Stanford Distances Itself From Professor's Discriminatory Remarks
Stanford University has distanced itself from controversial remarks made by a faculty member regarding the prospects for Iranians to be admitted to the school.
Washington, DC – Stanford University has distanced itself from controversial remarks made by a faculty member regarding the prospects for Iranians to be admitted to the school.
Dr. Jefferey Ullman, a professor emeritus in Stanford’s Computer Science department, wrote in November 2010 to an Iranian student seeking admission, “even if I were in a position to help, I will not help Iranian students until Iran recognizes and respects Israel as the land of the Jewish people.” The professor went on to write, “If Iranians want the benefits of Stanford and other institutions in the US, they have to respect the values we hold in the US…”
Prominent and members of the Iranian-American community, including top business leaders and academics, have sent letters calling for Stanford to denounce the professor’s remarks. NIAC sent a letter to Stanford’s president last week calling for the university to clarify its position regarding the remarks and to take disciplinary measures against the professor.
In a response to NIAC, the Stanford Computer Science Department Chair wrote, “Professor Ullman's political views represent his personal opinions and not those of Stanford University. Stanford does not discriminate on the basis of gender, nationality, race, or religion in its admissions process.”

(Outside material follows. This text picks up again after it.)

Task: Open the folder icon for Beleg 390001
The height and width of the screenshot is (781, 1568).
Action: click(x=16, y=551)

NIAC Policy Director Jamal Abdi said the organization is encouraged by Stanford’s comments distancing the university from Ullman’s views, but that further measures are needed to ensure the professor’s remarks have not translated to discrimination in the admissions process or in the classroom.
“Stanford has been a friend of Iranian students and the Iranian-American community for many years,” said Abdi. “Our interest is to work with university to help ensure this professor does not undermine the institution’s values or in any way jeopardize Stanford’s long history of positive and mutually beneficial relations with international students from Iran and the Iranian-American community.”

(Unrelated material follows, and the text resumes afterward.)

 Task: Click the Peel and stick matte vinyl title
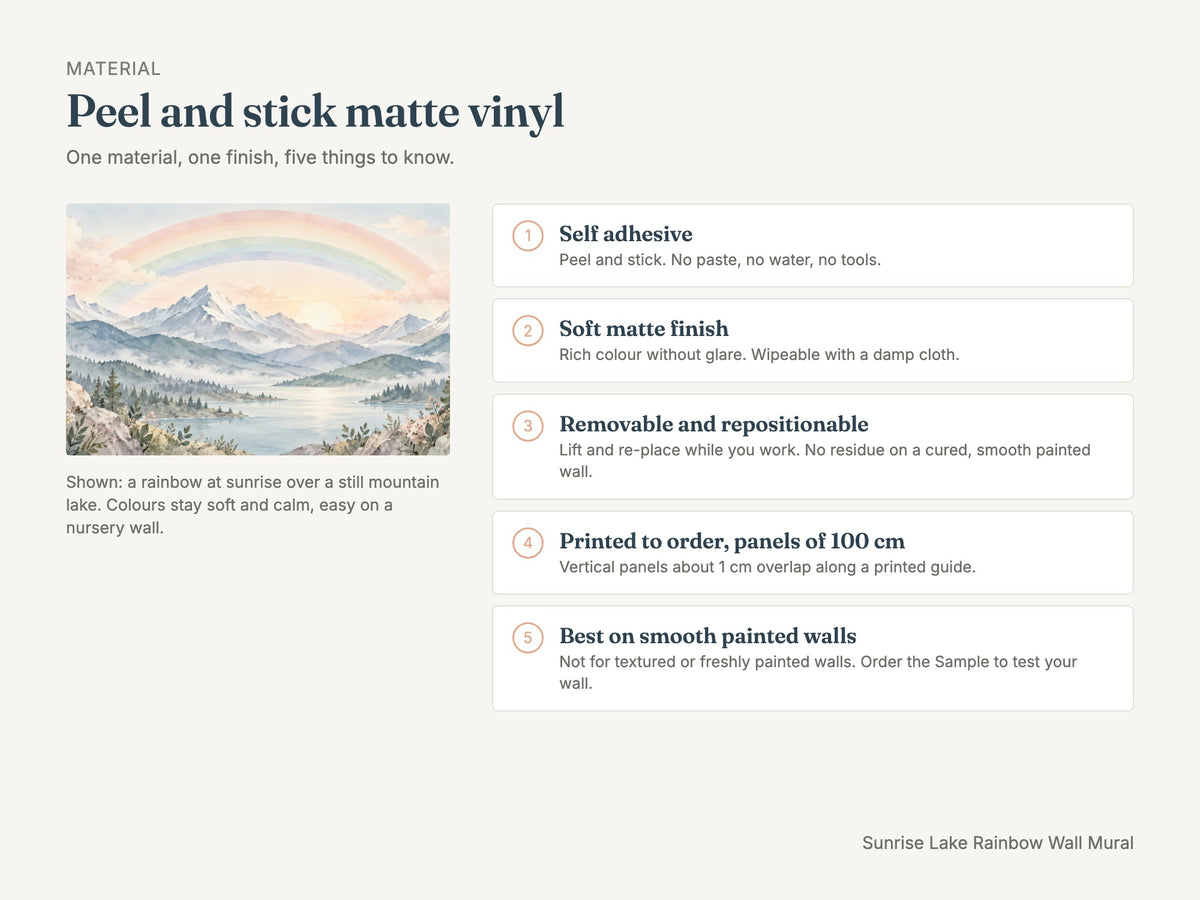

Dr. Fredun Hojabbri, the former Professor and Academic-Vice Chancellor of Sharif University of Technology who first raised this issue, has urged that Stanford initiate an internal investigation of the admission procedures for Stanford’s Computer Science Department.
Similarly, the Cornell Iranian Student Organization has written to Stanford calling for the university “to evaluate the professor’s influence on admitting students to the CS department and to launch a formal investigation to find if any discriminatory actions have been taken along these views held by Dr. Ullman...”

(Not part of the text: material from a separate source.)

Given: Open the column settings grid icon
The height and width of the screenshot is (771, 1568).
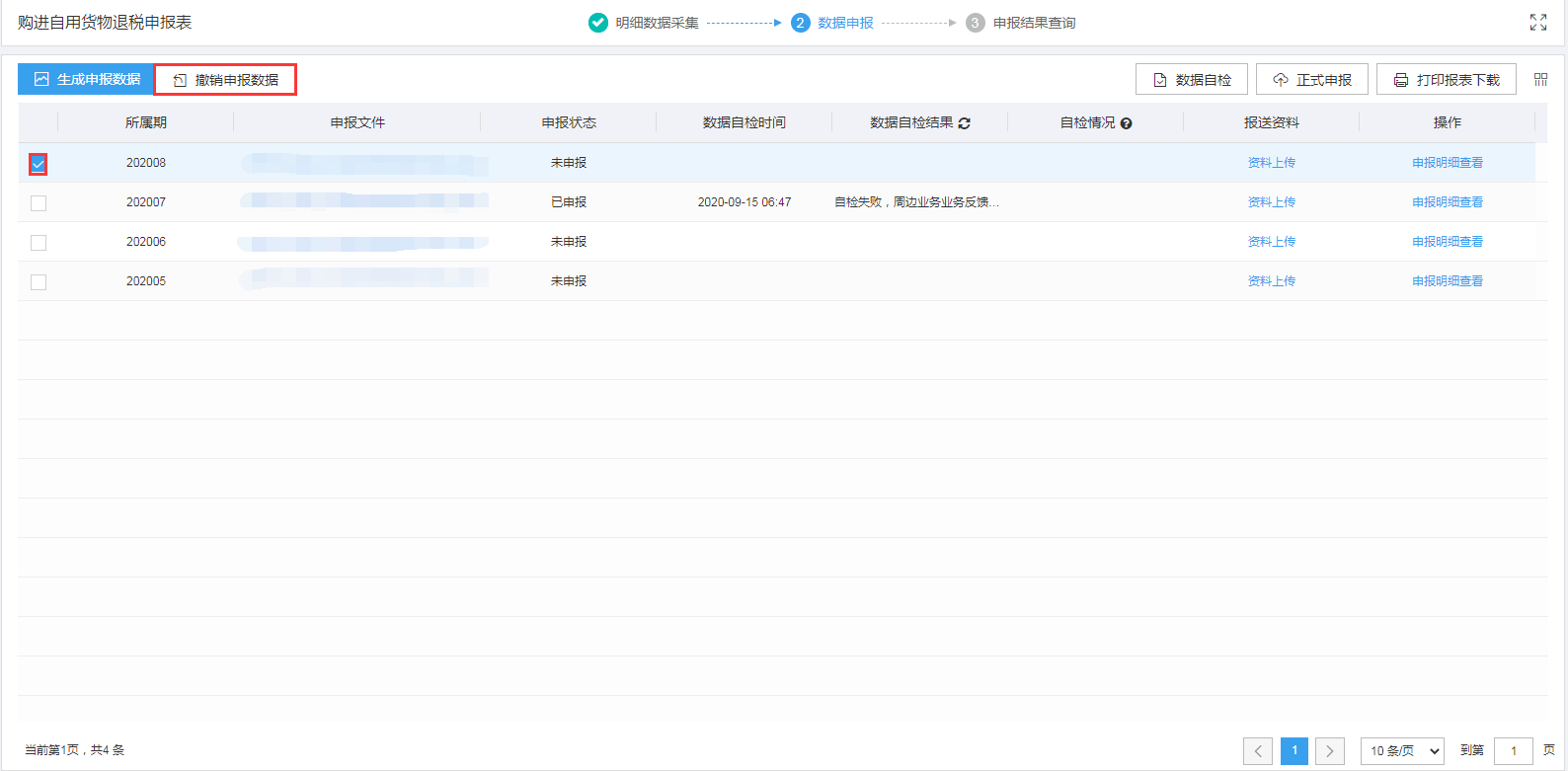Looking at the screenshot, I should [x=1540, y=80].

Reports of the professor’s remarks have generated concern within the Iranian-American community, the academic community, and in the Middle East. The Chronicle for Higher Education, the premiere journal for the university community, reported on NIAC’s efforts to address the controversy, as has the Stanford Daily, the Dubai-based Gulf News, and other political blogs and university periodicals.
Dr. Ullman has acknowledged that he should have been clearer in his email. “I probably should have prefixed the comment with ‘in my opinion’,” he writes on his webpage, but asserts that he is not involved in Stanford’s admissions process. He has also explained on his webpage that his views do not interfere with his work in the classroom because “when I grade my class, I do so from a spreadsheet that omits names.”
But Ullman has also expressed surprise at Stanford’s reaction to the controversy, telling the Stanford Daily, “I’d really appreciate more support from the University on this,” and framing NIAC’s efforts as “an attempt to censor a faculty member.” He defended his correspondence with Iranian students saying, “I don’t believe an Iranian student, however bright they may be, is going to get a true picture of the issue. I was just trying to show him the Israeli side of the story.”
Those involved in the issue have emphasized that the professor’s right to free speech is not in question. “NIAC’s work to promote and expand free speech stands on its own, whether it has been to increase civic participation here among Iranian Americans or to support human rights in Iran so that the Iranian people can exercise their right to political dissent,” said Abdi. “Our message on this situation has been clear: this professor has the right to hold his own views, but that doesn't include the right to discrimate against those who seek admission to his department.”